Acta Neurol Colomb. vol.33 no.2 Bogotá abr./jun. 2017

https://doi.org/10.22379/24224022133 

In Memoriam

Ignacio Vergara (1931 - 2017)


Cortesía Dra. María Inés Vergara

EL PROFE VERGARA

La reciente muerte del Dr. Ignacio Vergara nos ha llenado de tristeza a los que fuimos sus alumnos. Fue el Dr. Vergara el paradigma del maestro debido a sus extraordinarias cualidades en la enseñanza de la Neurología y el forjador de una reconocida escuela neurológica en Colombia.

Tuve la fortuna de ser su residente de Neurología en el Hospital San Juan de Dios de Bogotá, en el periodo 19841987, en compañía de Raúl Palma. En esos años se vieron reverdecer las glorias del hospital universitario de la Universidad Nacional, su alma mater. El Servicio de Neurología a su cargo, el cual había fundado junto con el Dr. Jaime Potes, luego de realizar sus estudios de Neurología en Bellevue Hospital en Nueva York, contaba con el acompañamiento de un excelente grupo de neurólogos: Andrés Roselli, Lucía Parra de Ríos, Pablo Lorenzana y Roberto Amador. Las actividades académicas y asistenciales eran intensas y de un altísimo nivel.

La revista general del servicio de los martes por la mañana era el mejor escenario para ver en acción a estos distinguidos profesores; esta revista era completada con el club de revistas en el cual revisábamos artículos de la literatura neurológica mundial. Los viernes al mediodía teníamos la presentación de casos clínicos, de merecida fama en toda la Facultad de Medicina, reunión a la cual llevábamos a los pacientes y se revisaba su historia, se les examinaba delante de los alumnos y finalmente, el residente exponía sobre el tema correspondiente, exposición que era enriquecida con los comentarios de los docentes.

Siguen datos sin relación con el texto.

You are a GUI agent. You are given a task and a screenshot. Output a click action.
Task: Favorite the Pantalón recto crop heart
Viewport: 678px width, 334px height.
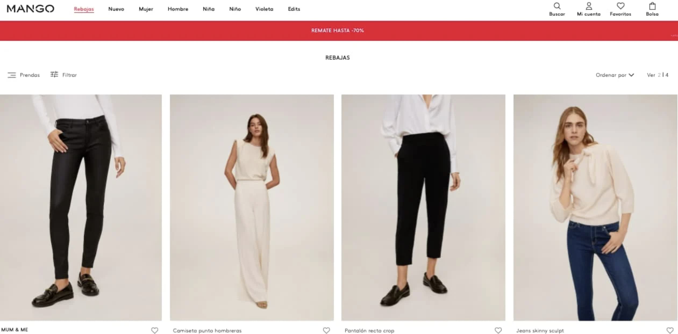point(498,331)
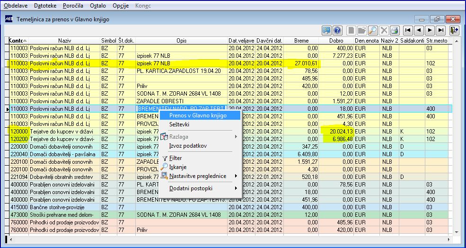Click the remote assistance monitor icon
Screen dimensions: 466x248
point(326,30)
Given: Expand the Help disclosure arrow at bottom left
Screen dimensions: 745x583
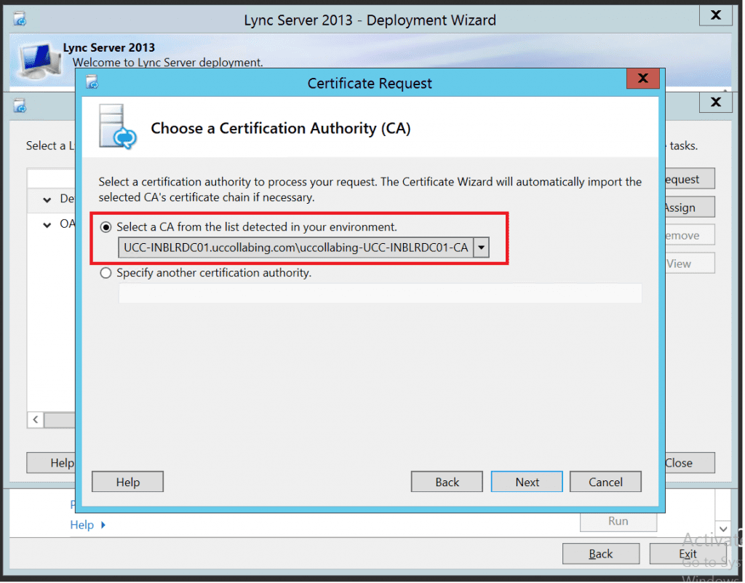Looking at the screenshot, I should coord(104,525).
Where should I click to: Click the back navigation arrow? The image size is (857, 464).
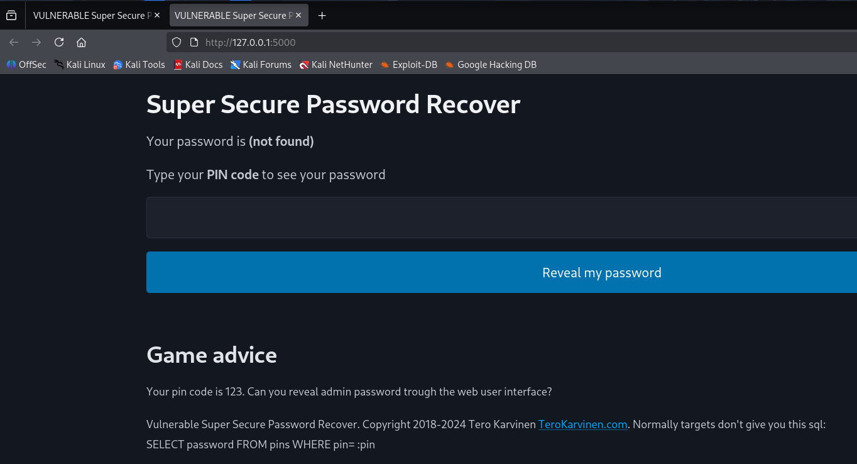tap(14, 42)
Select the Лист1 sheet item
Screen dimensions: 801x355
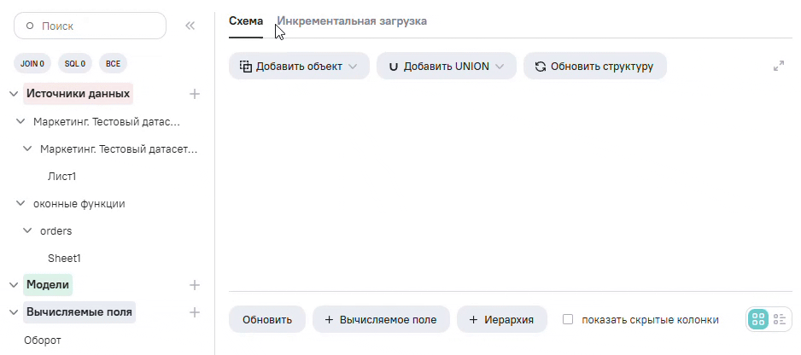(62, 177)
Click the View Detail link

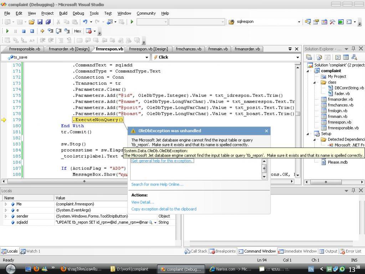(143, 202)
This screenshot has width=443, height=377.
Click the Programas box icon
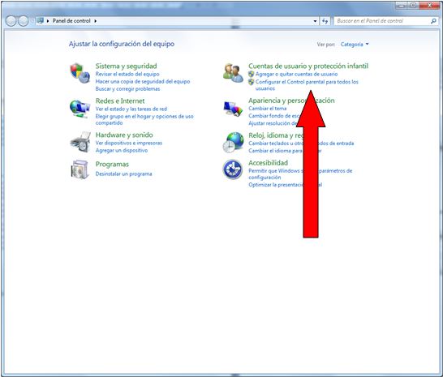80,169
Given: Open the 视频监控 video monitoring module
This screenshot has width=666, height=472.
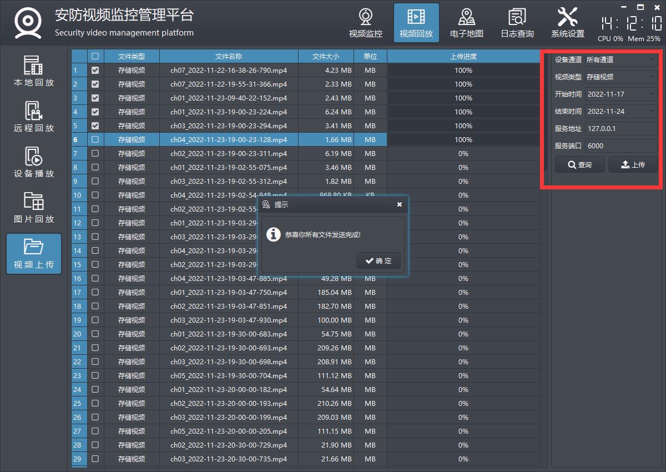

Todas estas actividades eran lideradas por el profesor Vergara. Verlo examinar a un paciente era todo un espectáculo, esa portentosa habilidad clínica para encontrar los signos neurológicos lo hacían un semiólogo incomparable, junto con su singular inteligencia, que aunada a su dilatada experiencia lo llevaban a realizar difíciles diagnósticos. Eran los tiempos en que recién contábamos con las imágenes diagnósticas, las cuales solo se evaluaban después de completar la anamnesis y el exhaustivo examen neurológico. Era el método anatomopatológico de Bichat y de Laênnec en su mejor expresión. Personalmente, revisaba las notas que hacíamos sus residentes en las historias clínicas, al igual que el contenido de todas las presentaciones y revisiones de tema. Se le notaba esa pasión por compartir sus conocimientos, por hacernos crecer en nuestro proceso formativo y por entregar al país los especialistas en Neurología que tanto necesitaba. Era el mejor exponente de esa pléyade de maestros ilustres que le han dado tanto lustre a la Universidad Nacional de Colombia.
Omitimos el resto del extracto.